Remanié pour satisfaire les exigences constitutionnelles, le nouveau texte «affirme le droit à la présence de l'avocat (actuellement limitée à un entretien de 30 minutes avec son client au début de la procédure) durant toute la garde à vue de droit à commun», a déclaré Michèle Alliot-Marie.
L'avant-projet de loi spécifie que le procureur peut décider, «en considération des circonstances particulières tenant à la nécessité de rassembler ou conserver les preuves, de différer la présence de l'avocat lors des auditions pendant une durée ne pouvant excéder douze heures».

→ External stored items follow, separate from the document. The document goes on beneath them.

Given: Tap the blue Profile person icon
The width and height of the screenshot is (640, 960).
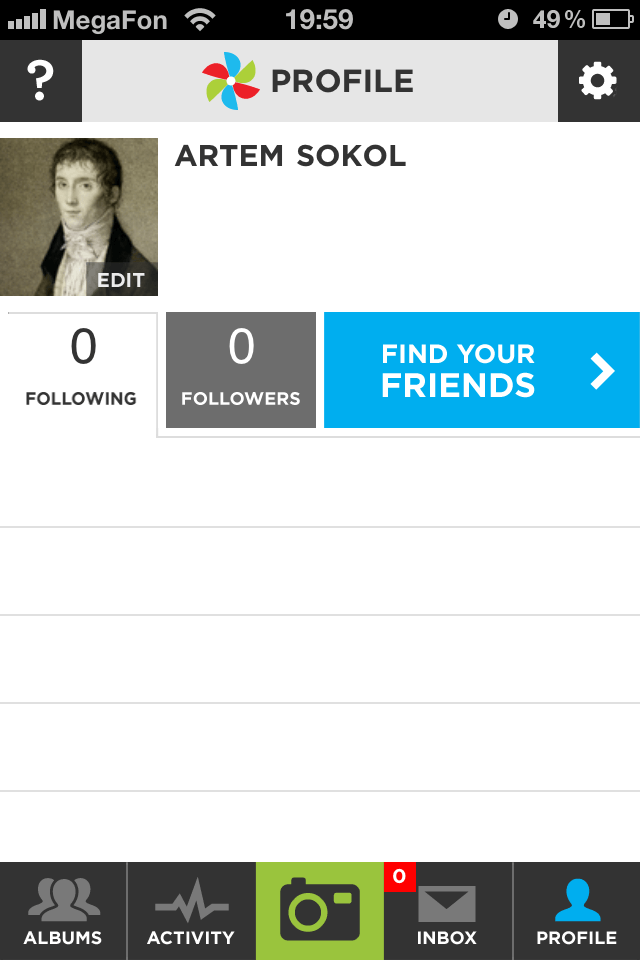Looking at the screenshot, I should (x=577, y=900).
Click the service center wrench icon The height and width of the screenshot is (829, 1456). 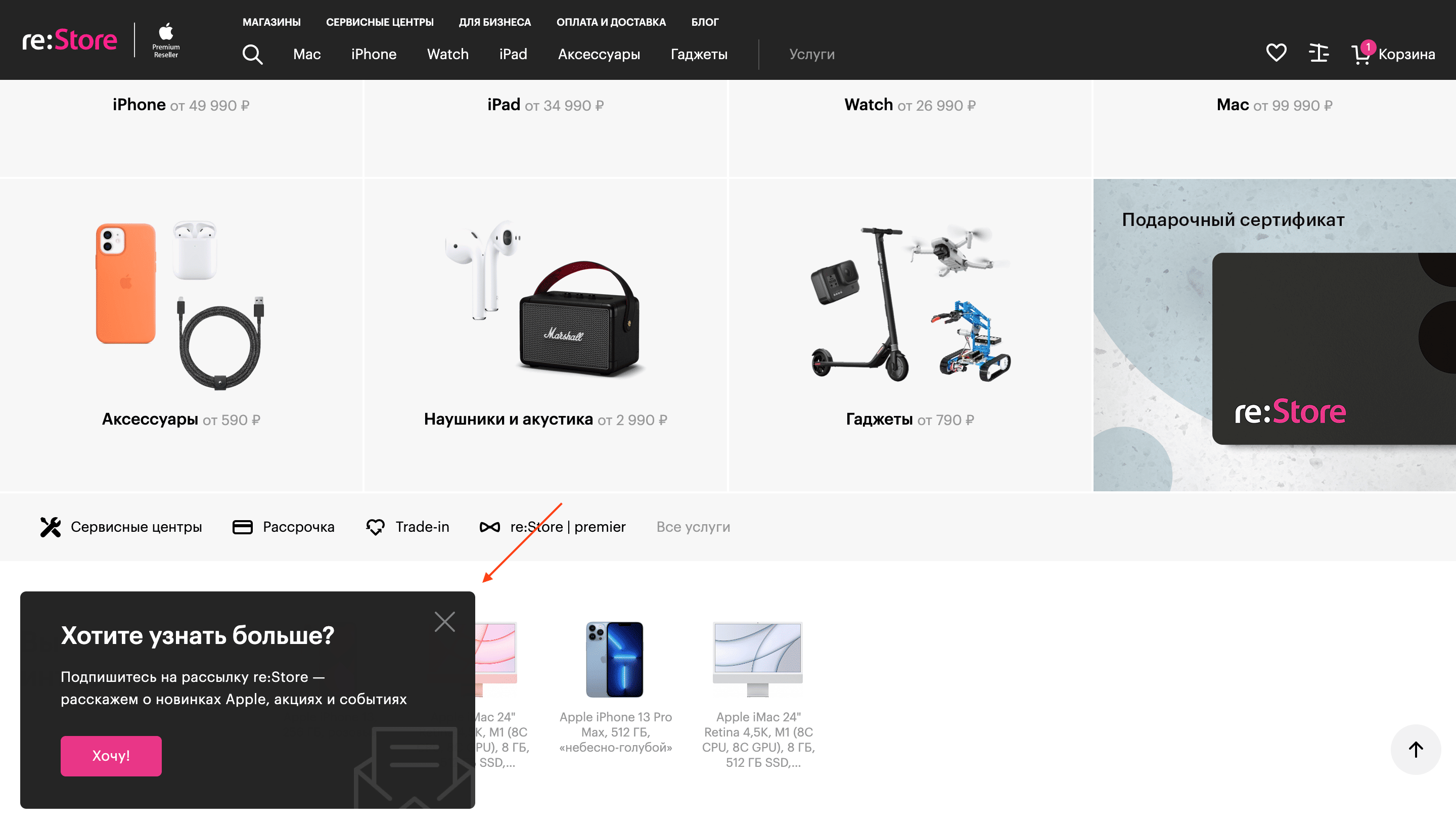(50, 527)
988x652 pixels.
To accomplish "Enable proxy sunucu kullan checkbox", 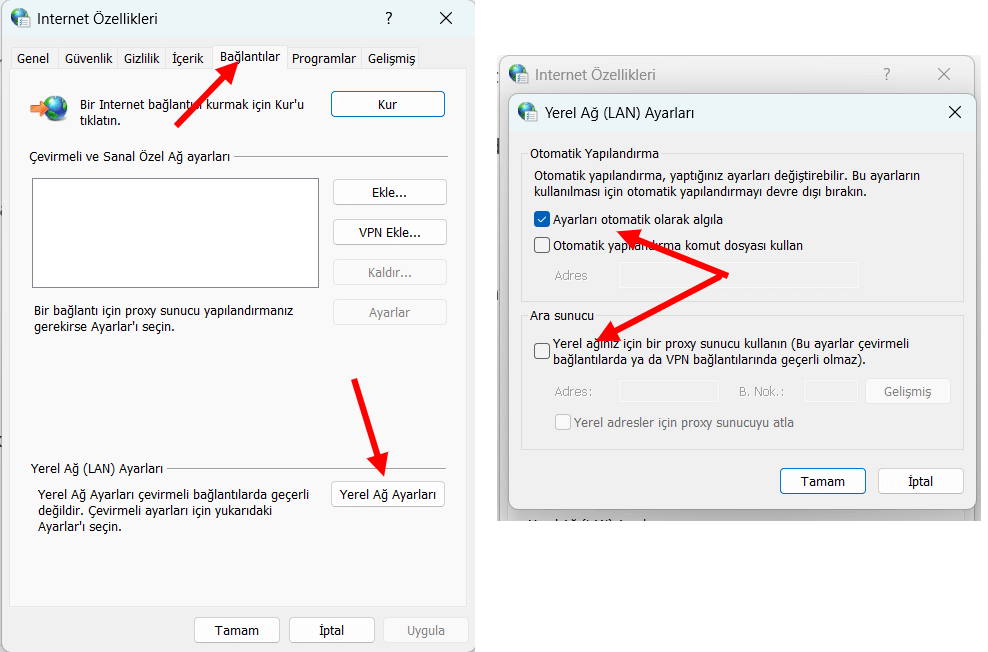I will click(542, 351).
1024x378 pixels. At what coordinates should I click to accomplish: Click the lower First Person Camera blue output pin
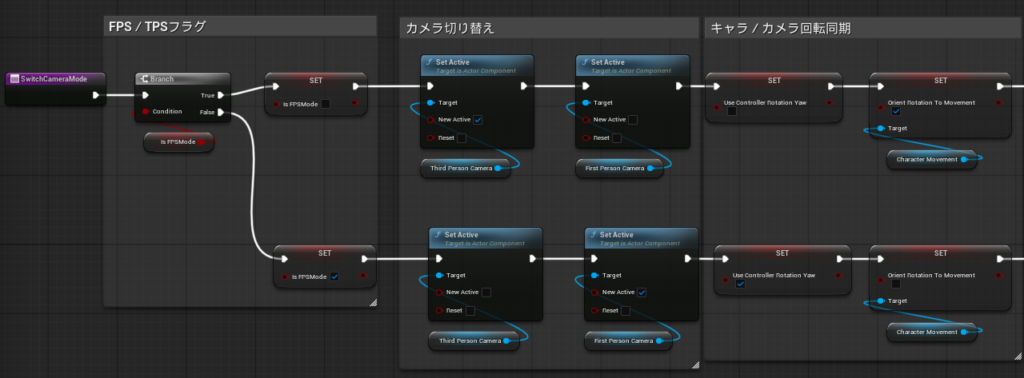pyautogui.click(x=659, y=341)
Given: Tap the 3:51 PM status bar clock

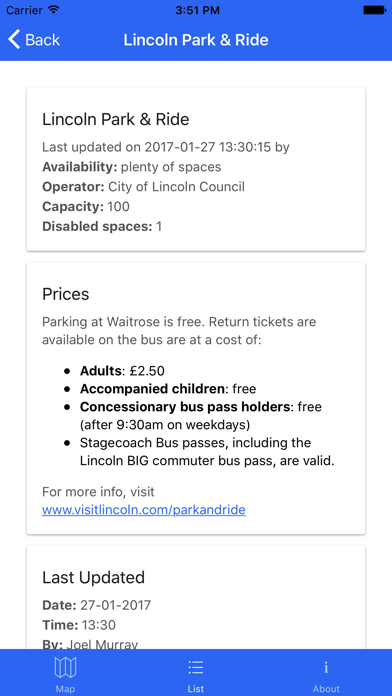Looking at the screenshot, I should 198,10.
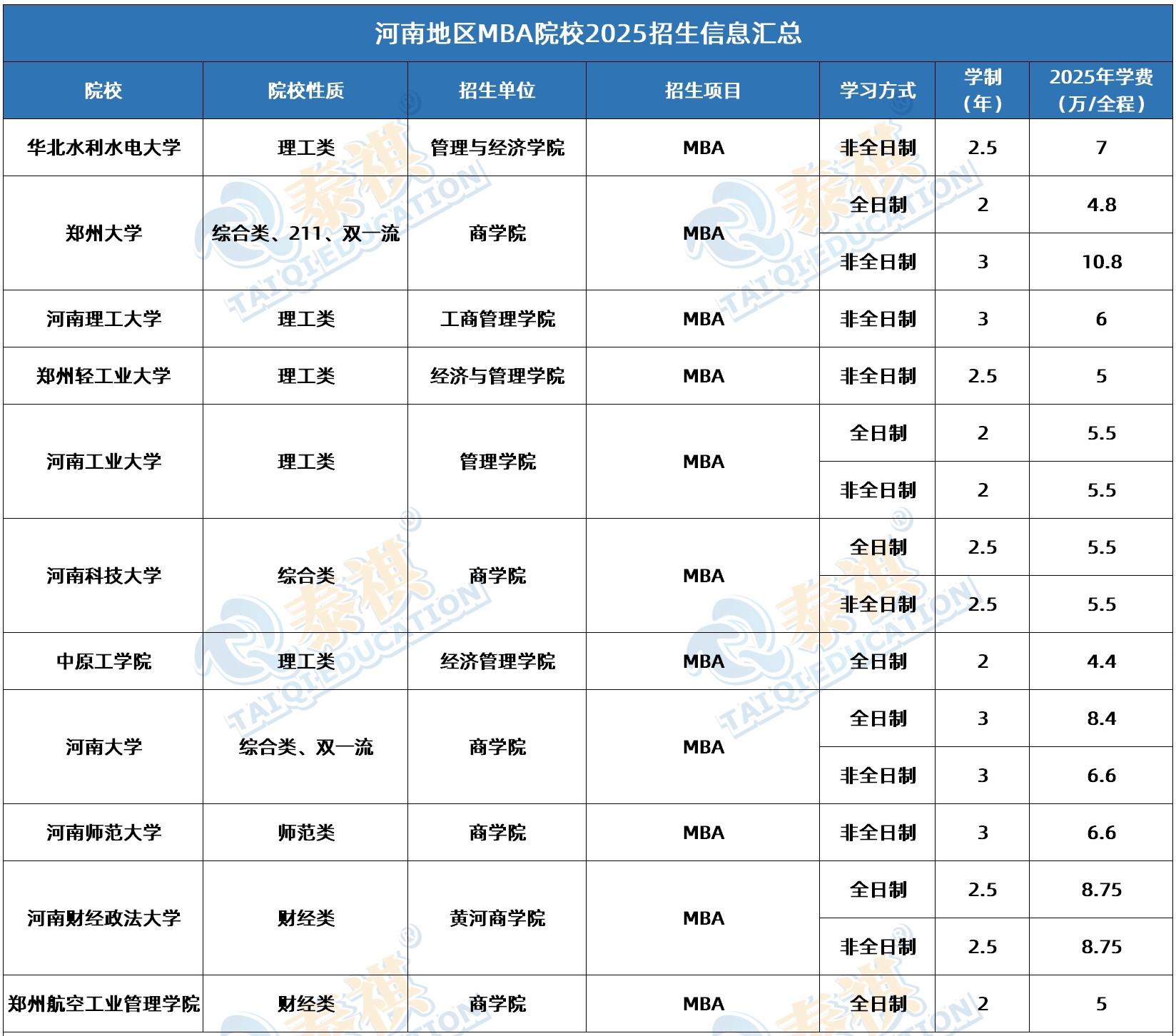Select the 学习方式 column header
The image size is (1176, 1036).
point(877,91)
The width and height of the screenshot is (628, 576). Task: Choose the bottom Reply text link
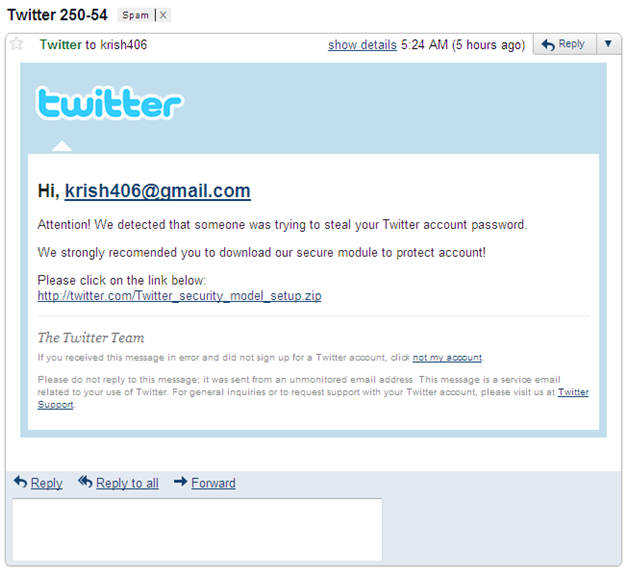coord(46,483)
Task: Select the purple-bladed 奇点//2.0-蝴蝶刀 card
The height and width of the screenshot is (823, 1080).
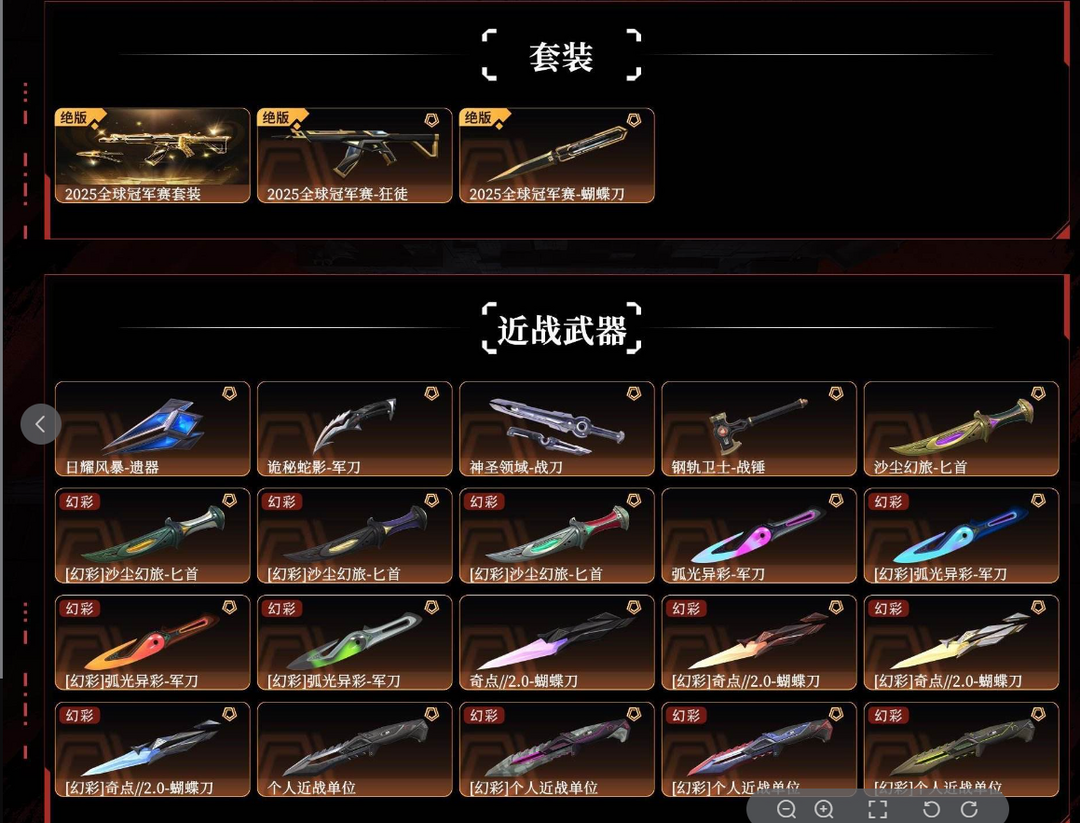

Pour mettre fin à cette «banalisation», selon l'expression du Conseil Constitutionnel, le projet de loi prévoit de limiter le recours à la garde à vue aux «crimes et délits punis d'une peine d'emprisonnement». La prolongation au-delà de 24h ne sera possible que si les faits sont passibles d'une peine supérieure ou égale à un an de prison.
Enfin, le texte introduit la possibilité d'une «audition libre» de la personne suspectée, en dehors du régime de garde à vue, «pendant le temps strictement nécessaire à son audition», sous réserve de son consentement.
L'avant-projet de loi rétablit également le droit au silence du suspect en garde à vue et encadre strictement le recours aux fouilles à corps intégrales «particulièrement humiliantes» en les limitant aux cas indispensables «pour les nécessités de l'enquête». Les modifications ne s'appliqueront pas aux dispositions dérogatoires actuelles existant pour les affaires de terrorisme, trafic de stupéfiants et criminalité organisée.
Après examen de l'avant-projet de loi sur la garde à vue par le Conseil d'Etat, auquel a été transmis dans le même temps la première partie de la réforme sur la procédure pénale, ces deux textes pourraient être présentés au Parlement à partir de fin octobre-début novembre, a précisé Michèle Alliot-Marie.